Dia juga tidak terlibat atau berpartisipasi secara aktif dalam proses-prosesnya. Salah satu contohnya adalah seseorang yang, karena ketidakpeduliannya, tidak menggunakan haknya untuk mengikuti pemilihan umum (voter apathy) dan tidak mencalonkan dirinya juga (terlibat sebagai pihak yang dipilih). Oleh karena itu, dia pun sama sekali tidak turut berperan menentukan siapa saja kepala daerah yang akan memimpinnya setelahnya.
Tingkatan
Apatisme politik dapat memiliki berbagai tingkatan. Sebagai contoh, Centre for Innovation, Research and Competence in the Learning Economy (CIRCLE), sebuah pusat penelitian di Lund, Swedia, membagi orang muda (youth) menjadi enam kelompok [1].
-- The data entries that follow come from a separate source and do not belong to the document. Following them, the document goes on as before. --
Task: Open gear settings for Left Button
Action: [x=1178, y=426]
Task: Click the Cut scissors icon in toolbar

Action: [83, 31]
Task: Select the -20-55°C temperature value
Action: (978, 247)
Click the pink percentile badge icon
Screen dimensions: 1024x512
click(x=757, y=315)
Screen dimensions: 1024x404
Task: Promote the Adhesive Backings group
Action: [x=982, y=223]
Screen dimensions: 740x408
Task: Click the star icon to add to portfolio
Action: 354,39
Kelompok-kelompok tersebut, yang didasarkan pada tingkat partisipasi dalam kegiatan politik (seperti mengikuti pemilu, mengontak pejabat untuk menyampaikan aspirasi dan berdemonstrasi) dan kegiatan sosial (seperti rutin menjadi relawan dan bekerjasama dengan tetangga untuk memperbaiki masalah di lingkungan rumah), yaitu:
- Political Specialists
- Broadly Engaged
- Only Voted
- Civically Alienated
- Engaged Non-Voters
- Politically Marginalized
Apa dampak apatisme politik?
Masyarakat yang apatis tidak memberikan insentif kepada politisi untuk memberikan kinerja yang baik selama masa jabatannya, misalnya dalam situasi di mana politisi tersebut berharap dapat dipilih lagi pada periode berikutnya. Tanpa insentif tersebut, politisi dapat lebih mudah memilih untuk membuat kebijakan yang merugikan masyarakat itu sendiri.
Apatisme ini dapat berlangsung selama proses pemilihan umum berlangsung dan selama masa pemerintahan kepala daerah yang terpilih.
Selain itu, masyarakat yang apatis terhadap informasi mengenai politik lokal tidak akan mampu memberikan umpan balik (feedback) yang optimal, karena mereka tidak akan cukup tahu mengenai peristiwa-peristiwa yang terkait.
Penyebab apatisme politik — dan solusinya
Tulisan ini adalah bagian dari sebuah serial.
Bagian 1, Latar Belakang, ditulis oleh saya.
Bagian 2, Penyebab, ditulis oleh teman kelompok saya Hasanin.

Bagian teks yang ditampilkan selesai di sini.